Meshel Laurie shipwrecked on a tropical isle (stranded in Bali by the ash cloud)
BEING stranded on a tropical island is what dreams are made of, right? Maybe not. Meshel Laurie reports on being stuck in Bali.
I’ve seen Gilligan’s Island, I’ve seen Castaway, I’ve seen Delta fending off Jessie J on The Voice. I’d like to think I’ve gleaned a thing or two about coping with isolation and the terrifying senselessness of nature.
I have to tell you though, that having spent the last couple of days stranded in Bali by a cloud of volcanic ash, with no super-cheap nanny, no kids club, no spending money left and no one for company but my immediate family, I feel completely defeated. It is brutal out here.
We have a roof over our heads at least, we haven’t spent a night at the airport yet, (touch wood) and we’re trying to keep ourselves entertained cheaply and efficiently, even dare I say culturally where possible.
We are trying local delicacies. Here we are enjoying something called “CFC”, a fried chicken based cuisine, apparently brought to the island by the first Javanese traders around the 9th Century AD, which obviously predates copyright laws around fast food branding. The signature deep friend potato dish, “Javanese Fries” is a real treat for the tastebuds.
My son is completely enchanted by the simple local toys. Once he realised this thing wasn’t just out of battery, but actually contained no games, TV shows or music, he was disappointed. But then he received a lengthy lecture from his father regarding the olden days. All things considered, I’m sure he thought all his crap-tastic Christmases had come at once.
The children went digging for treasure at the beach last night. They turned up a watch, a foot long timber penis and a Dutch backpacker who thanked them kindly for their efforts before wandering off muttering something about his “apetrots”. Google Translate tells me that’s either about his monkey or his tummy troubles.
We decided the kids should wash their hands in any case, and we reburied the watch under a full moon. We left the penis upright on the sand in case it’s rightful owner came looking for it. We’re not savages.
There’s always a spare 6 bucks for an hour long foot massage right? And when the massage therapists love doing them so much, it’s hard to say no. I mean I haven’t seen anyone this thrilled to be holding a fat lady’s foot since I bought my last pair of sneakers from a 14-year-old at Footlocker.
Off home then, to our luxurious budget emergency accommodation to hit “refresh” about 4 thousand times on the Jetstar website while sipping on a Bintang shandy and hoping the other kids’ mums are keeping an eye on my kids in the pool too. I’ve done my fair share of shifts in that department, gritting my teeth while more than one floaty-wearing toddler confessed to doing a secret wee while bobbing in the water lapping at my face.
Just enough time though, before we return inevitably to frostbitten Australia to admire my husband in all his sun-kissed, masculine glory, heading out to hunt and gather like a beautiful bogan warrior.
I’m dreaming.

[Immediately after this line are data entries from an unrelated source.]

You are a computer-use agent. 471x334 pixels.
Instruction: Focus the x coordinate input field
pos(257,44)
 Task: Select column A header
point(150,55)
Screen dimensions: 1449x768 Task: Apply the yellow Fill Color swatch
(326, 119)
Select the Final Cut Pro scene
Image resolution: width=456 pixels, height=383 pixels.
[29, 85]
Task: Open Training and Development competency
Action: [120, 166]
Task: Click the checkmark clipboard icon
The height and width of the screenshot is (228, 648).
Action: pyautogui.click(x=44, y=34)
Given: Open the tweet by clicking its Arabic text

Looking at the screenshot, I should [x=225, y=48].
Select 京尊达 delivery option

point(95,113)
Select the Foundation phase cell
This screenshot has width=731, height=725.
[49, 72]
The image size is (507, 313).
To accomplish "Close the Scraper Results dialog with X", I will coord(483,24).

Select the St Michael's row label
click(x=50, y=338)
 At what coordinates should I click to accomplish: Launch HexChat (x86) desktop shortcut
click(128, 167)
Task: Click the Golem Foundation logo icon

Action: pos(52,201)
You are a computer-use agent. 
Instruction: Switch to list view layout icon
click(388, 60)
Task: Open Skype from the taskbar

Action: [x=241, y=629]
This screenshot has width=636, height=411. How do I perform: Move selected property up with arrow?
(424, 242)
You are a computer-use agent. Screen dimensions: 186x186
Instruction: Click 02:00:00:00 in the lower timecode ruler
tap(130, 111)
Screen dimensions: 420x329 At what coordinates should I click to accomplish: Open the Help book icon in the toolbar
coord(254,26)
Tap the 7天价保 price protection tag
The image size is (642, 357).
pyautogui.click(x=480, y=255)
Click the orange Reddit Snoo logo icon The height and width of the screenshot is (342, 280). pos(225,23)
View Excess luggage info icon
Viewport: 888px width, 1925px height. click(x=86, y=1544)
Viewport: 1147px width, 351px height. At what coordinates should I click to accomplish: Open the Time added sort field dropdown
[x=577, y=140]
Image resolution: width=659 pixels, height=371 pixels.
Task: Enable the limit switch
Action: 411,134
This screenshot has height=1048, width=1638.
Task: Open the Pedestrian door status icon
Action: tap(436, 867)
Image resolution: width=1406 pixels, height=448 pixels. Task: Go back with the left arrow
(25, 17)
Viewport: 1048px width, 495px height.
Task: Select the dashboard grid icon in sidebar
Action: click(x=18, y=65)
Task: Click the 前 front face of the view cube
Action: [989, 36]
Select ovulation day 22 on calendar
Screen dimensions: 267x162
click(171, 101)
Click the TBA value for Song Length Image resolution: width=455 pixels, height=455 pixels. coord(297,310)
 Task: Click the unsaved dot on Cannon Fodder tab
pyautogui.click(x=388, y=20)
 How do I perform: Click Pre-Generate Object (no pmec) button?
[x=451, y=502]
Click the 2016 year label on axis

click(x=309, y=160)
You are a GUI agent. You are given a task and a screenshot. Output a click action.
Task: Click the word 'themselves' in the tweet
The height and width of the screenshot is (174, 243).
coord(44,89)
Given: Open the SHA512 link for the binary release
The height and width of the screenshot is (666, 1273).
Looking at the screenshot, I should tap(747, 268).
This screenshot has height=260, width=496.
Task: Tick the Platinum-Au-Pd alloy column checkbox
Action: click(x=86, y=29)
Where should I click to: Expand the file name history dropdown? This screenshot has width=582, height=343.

That’s not my husband, it’s just a random I papped outside the units. This is my husband, telling me again about the lady who offered him a sexy massage when he went out looking for a bottle of Jack Daniels at a suitably Balinese price.
He conveniently leaves out the bit about the guy offering him viagra.
In late breaking news it appears we are flying back tonight, overnight, with a couple of stops and it’ll be ruddy freezing when we get there. Would you all mind doing us a favour and blowing very hard in a north westerly direction. Sorry! Might buy us a few more days.
Meshel Laurie is the host of the Nova 100 Melbourne Breakfast Show with Tommy Little.